2 - Fazer um elogio aos métodos de auto-ajuda radicais, mostrando que a vida do personagem de Carrey melhorou em muito depois da palestra de Bundley. Para bem ou para mal, seria uma opção um tantinho ousada, porque polêmica.

Pelo acumulo quase explícito - e que em um primeiro momento pode até parecer crítico - de signos do "mundo moderno", e, pela forma como Reed nos mostra a palestra de Bundley, onde uma multidão grita palavras de ordem,a um palestrante que ocupa o centro do quadro, em poses expansivas, imponentes, em mim ficou a impressão de que a opção número 1 seria a escolhida pelo diretor. Obviamente, não demorou muito para que minhas esperanças fossem embora. Como esperar, de um filme medíocre, feito exclusivamente para suprir uma necessidade de mercado, com uma mise en scène medíocre (mau uso do 2.35:1; atuação de Carrey nem tão nonsense e histriônica quanto em Ace Venura, Debi e Loide ou, até mesmo, no brilhante O Pentelho, nem tão contida quanto nos eventuais draminhas em que participa), uma solução que não fosse medíocre? Pois é isso: Sim Senhor não critica nem elogia a auto-ajuda (quando o método de dizer sim a tudo começa a dar errado, é o próprio Bundley quem apresenta a solução), mantendo-se na confortável zona do meio-termo.

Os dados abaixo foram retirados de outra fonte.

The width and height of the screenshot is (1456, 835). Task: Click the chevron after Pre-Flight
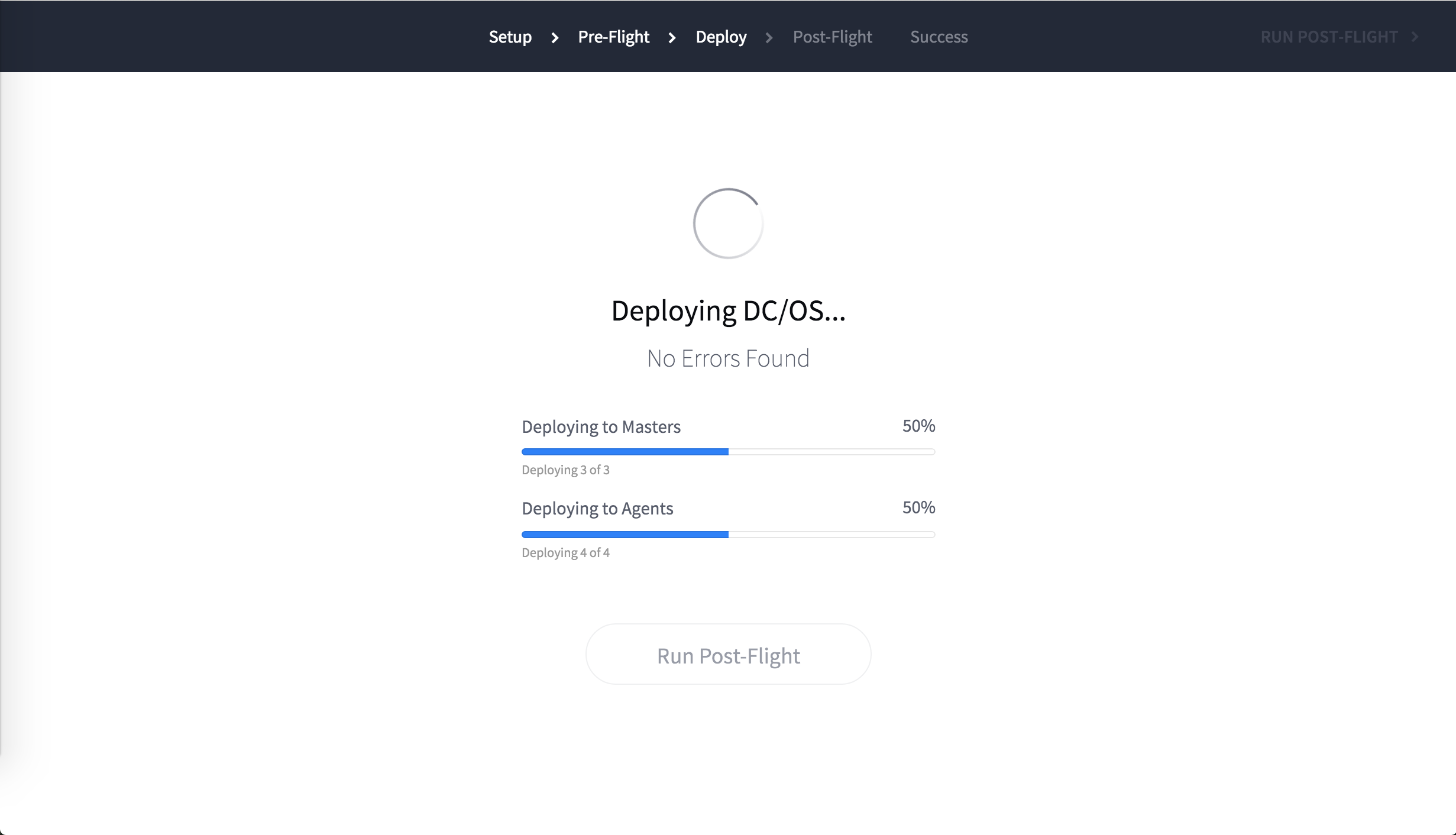click(x=672, y=38)
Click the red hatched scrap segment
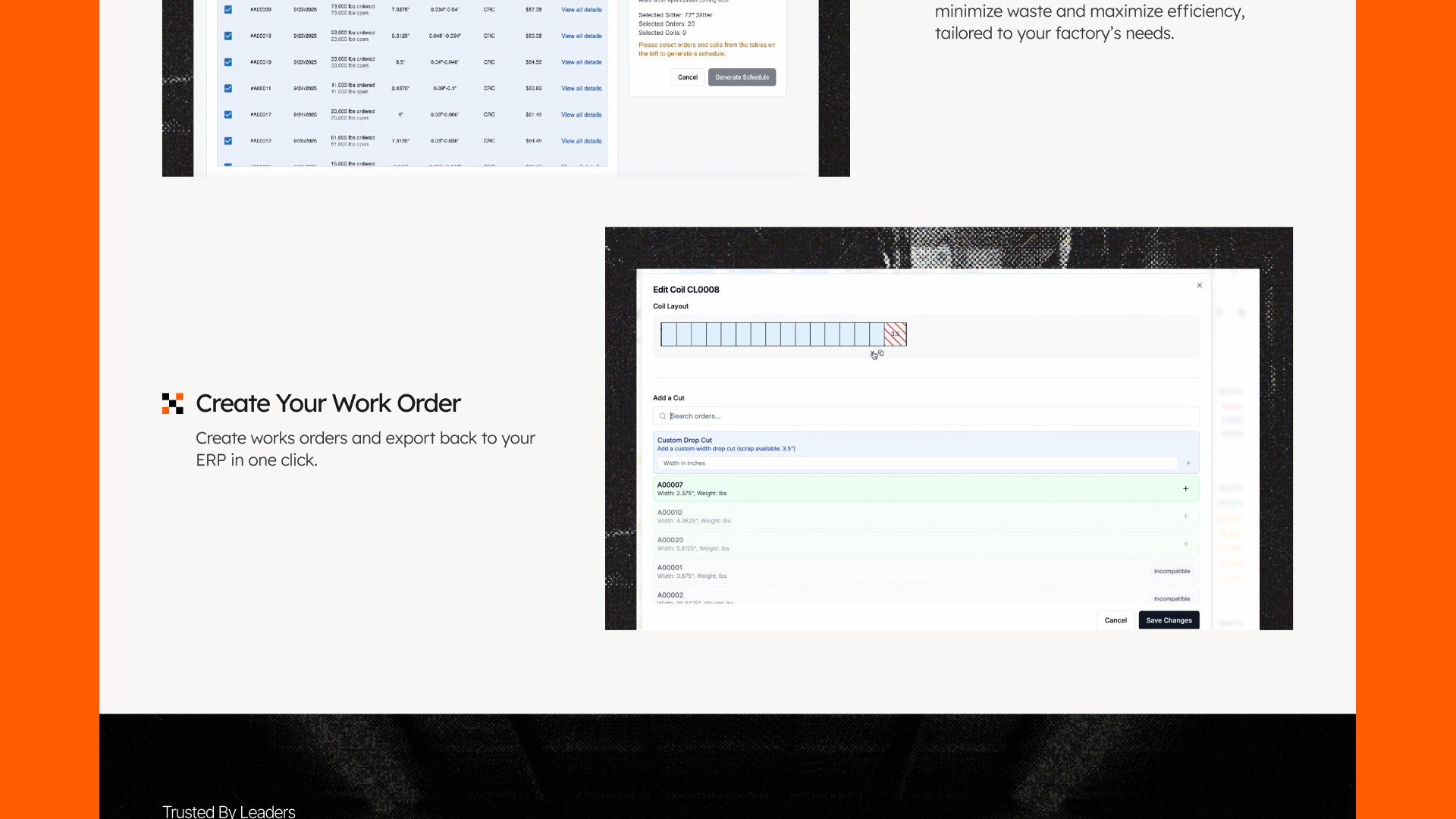This screenshot has width=1456, height=819. coord(895,334)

Mais uma vez: não que este típico filme hollywoodiano tenha a obrigação e a pretensão de ser algo diferente do que é. Crer na possibilidade de Reed apresentar, de fato, um ponto de vista é ser ingênuo como eu fui durante aquele curto período de tempo.
Sobra o que, então, de Sim Senhor? Uma primeira cena engraçadíssima e os olhos de Zooey Deschanel .

P.S: Não tenho nada contra filmes feitos exclusivamente para suprir uma necessidade de mercado.